Ainsi donc, le fou n’incohère, ne divague, qu’à l’occasion de sa monomanie, à l’occasion de l’hallucination qu’elle lui suggère et au moment où cette hallucination vient à se créer. Le reste du temps, il ressemble au commun des mortels, dont il paraît un des plus sensés.

Le fou vrai est, par conséquent, un sage à sa manière ; il est calme ; il suit, avec une logique parfaite, l’idée extravagante dont il est convaincu ; son cerveau le conseille mal par intervalles et lui procure des hallucinations sur un seul point, rarement sur plusieurs ; et, comme le jugement est perdu pour lui (c’est la perte du jugement qui constitue la folie), il obéit en ce point à son impulsion, mettant d’accord par un acte juste la pensée et l’impulsion fausses qui le hantent. Il n’est donc, en réalité, pas insensé d’une façon absolue ; il a simplement perdu la notion des rapports normaux de l’acte avec la pensée, sur le point singulier et précis de son hallucination.

Et la preuve, c’est que les fous furieux les plus dangereux sont doux comme des agneaux, lorsqu’ils ont affaire à des personnes qui les traitent avec douceur en toute occasion, et surtout qui ne les contredisent pas.
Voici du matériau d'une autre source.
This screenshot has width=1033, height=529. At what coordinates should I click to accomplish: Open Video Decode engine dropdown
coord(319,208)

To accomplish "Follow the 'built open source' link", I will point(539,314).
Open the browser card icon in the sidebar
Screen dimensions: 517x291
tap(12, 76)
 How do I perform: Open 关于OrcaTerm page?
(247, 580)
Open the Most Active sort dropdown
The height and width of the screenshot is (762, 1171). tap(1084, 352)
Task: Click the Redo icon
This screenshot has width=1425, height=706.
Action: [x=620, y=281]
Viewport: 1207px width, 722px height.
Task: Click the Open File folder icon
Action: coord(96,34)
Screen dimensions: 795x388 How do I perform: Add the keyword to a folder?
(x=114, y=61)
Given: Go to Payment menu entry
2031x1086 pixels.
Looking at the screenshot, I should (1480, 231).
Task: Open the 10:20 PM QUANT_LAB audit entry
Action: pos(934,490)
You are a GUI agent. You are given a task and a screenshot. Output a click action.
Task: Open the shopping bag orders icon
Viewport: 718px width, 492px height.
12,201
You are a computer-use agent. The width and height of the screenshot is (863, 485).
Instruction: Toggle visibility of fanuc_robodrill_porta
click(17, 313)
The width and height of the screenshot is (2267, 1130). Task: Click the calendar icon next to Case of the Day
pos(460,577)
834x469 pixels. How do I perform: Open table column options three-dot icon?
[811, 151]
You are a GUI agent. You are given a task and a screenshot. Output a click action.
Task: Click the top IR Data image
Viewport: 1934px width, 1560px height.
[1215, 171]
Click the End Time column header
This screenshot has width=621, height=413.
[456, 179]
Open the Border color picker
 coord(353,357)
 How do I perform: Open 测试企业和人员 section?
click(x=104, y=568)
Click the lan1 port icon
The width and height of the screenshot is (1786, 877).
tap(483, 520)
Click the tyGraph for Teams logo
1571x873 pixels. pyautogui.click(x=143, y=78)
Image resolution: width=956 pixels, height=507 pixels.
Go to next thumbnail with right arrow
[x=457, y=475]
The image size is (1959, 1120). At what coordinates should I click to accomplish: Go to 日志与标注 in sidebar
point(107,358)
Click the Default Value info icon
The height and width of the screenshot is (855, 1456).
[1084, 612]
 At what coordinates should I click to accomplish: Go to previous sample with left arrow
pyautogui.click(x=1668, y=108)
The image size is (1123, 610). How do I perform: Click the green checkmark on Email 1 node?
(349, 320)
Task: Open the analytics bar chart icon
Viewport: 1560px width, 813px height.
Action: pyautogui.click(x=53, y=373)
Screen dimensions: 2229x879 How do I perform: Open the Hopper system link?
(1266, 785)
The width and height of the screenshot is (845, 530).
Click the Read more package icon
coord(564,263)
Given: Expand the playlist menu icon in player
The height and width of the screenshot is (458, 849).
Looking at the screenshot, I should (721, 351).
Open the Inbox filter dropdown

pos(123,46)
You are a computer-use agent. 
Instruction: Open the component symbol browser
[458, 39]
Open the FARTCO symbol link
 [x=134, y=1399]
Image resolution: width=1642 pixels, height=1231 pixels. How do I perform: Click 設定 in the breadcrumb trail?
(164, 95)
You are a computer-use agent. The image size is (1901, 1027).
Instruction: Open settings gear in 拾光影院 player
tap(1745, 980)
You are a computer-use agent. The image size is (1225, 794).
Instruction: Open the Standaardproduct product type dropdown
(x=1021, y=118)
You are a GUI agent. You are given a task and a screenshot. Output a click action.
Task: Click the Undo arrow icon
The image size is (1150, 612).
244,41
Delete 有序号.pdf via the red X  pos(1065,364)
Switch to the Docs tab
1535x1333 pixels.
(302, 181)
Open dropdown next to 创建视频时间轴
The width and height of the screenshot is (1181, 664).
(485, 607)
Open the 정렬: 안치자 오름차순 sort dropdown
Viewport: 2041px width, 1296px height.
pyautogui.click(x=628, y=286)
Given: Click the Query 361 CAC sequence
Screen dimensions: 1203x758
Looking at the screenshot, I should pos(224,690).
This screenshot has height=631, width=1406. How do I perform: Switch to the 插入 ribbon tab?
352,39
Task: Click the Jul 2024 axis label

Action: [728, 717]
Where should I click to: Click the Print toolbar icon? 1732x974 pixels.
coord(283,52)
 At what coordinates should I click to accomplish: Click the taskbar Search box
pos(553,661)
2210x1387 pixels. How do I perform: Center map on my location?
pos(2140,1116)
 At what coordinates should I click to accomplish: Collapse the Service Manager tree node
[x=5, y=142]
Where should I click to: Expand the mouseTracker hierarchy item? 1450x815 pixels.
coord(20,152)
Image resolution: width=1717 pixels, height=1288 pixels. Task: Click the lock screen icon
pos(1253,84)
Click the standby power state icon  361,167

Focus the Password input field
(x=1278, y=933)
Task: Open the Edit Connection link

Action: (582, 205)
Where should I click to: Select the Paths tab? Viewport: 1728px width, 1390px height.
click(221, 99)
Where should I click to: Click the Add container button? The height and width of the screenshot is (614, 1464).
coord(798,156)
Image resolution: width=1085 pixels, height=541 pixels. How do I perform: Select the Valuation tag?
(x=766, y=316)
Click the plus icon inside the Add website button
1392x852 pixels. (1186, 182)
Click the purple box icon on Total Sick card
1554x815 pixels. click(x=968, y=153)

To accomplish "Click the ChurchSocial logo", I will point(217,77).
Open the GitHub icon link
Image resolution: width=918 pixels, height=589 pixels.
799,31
Cela se voit couramment dans les hospices d’aliénés : les fous, rebelles envers les gardiens qui les ont une seule fois brutalisés, sont d’une docilité étonnante dans leurs rapports avec ces anges humains, qui sont les sœurs de charité, dont ils subissent au plus haut degré la douce influence. Ne vous contentez point de ne pas contredire un fou, abondez dans son sens ; vous ferez de lui ce que vous voudrez : ce ne sera pas le moyen de l’amener à la guérison (si elle est possible), je ne le conteste pas ; mais ce qui est certain, c’est que dès lors vous le conduirez par le bout du nez comme un enfant.

Quoi qu’il en soit, le fou n’est fou que parce qu’il obéit à une suggestion cérébrale que rien ne justifie. Il tue parce qu’il se croit menacé dans son existence, parce qu’il s’hallucine persécuté et pour échapper à cette persécution. Mais l’idée seule chez lui est folle et incohérente ; l’acte lui-même, ce qu’on voit, est au contraire calme, et ne diffère en rien de celui que commet l’homme sain d’esprit, par exemple, qui tue, ou bien le criminel.

De même que d’un coup net et sec, après s’être approché d’elle en silence pour la surprendre, l’assassin frappera sa victime, de même fera le fou, tout à son aise et à sa pensée, mais sans extravagance visible ; il ne bondira pas, ne sautera pas, n’écumera pas pour frapper ou avant de frapper.

Au contraire, le possédé qui est toujours traité avec douceur, pour qui l’on prie et que l’on plaint, aura des accès de fureur, si on le touche avec un objet béni même à son insu ; car ce n’est pas lui qui agit, ni sa nature humaine.

La folie est donc une chose relative, contingente, et qui ne se voit qu’au manque de justification de l’acte commis, qu’à son énormité, qu’à son incohérence relative en l’absence de motif et de cause, puisque celle-ci ne réside que dans une hallucination particulière au fou, mais qui ne se traduit nullement par la façon particulière dont l’acte est commis, exécuté ; car sa façon d’agir est celle de tout le monde, de l’homme le plus calme et le plus sensé.

J’ajoute, comme dernière preuve à l’appui de ce que j’avance, que le fou est — ceci est un fait d’observation, — toujours un isolé. Il ne s’unit pas à d’autres fous on à des sages, il est solitaire, il ne complote pas. C’est un impulsif et non un réfléchi.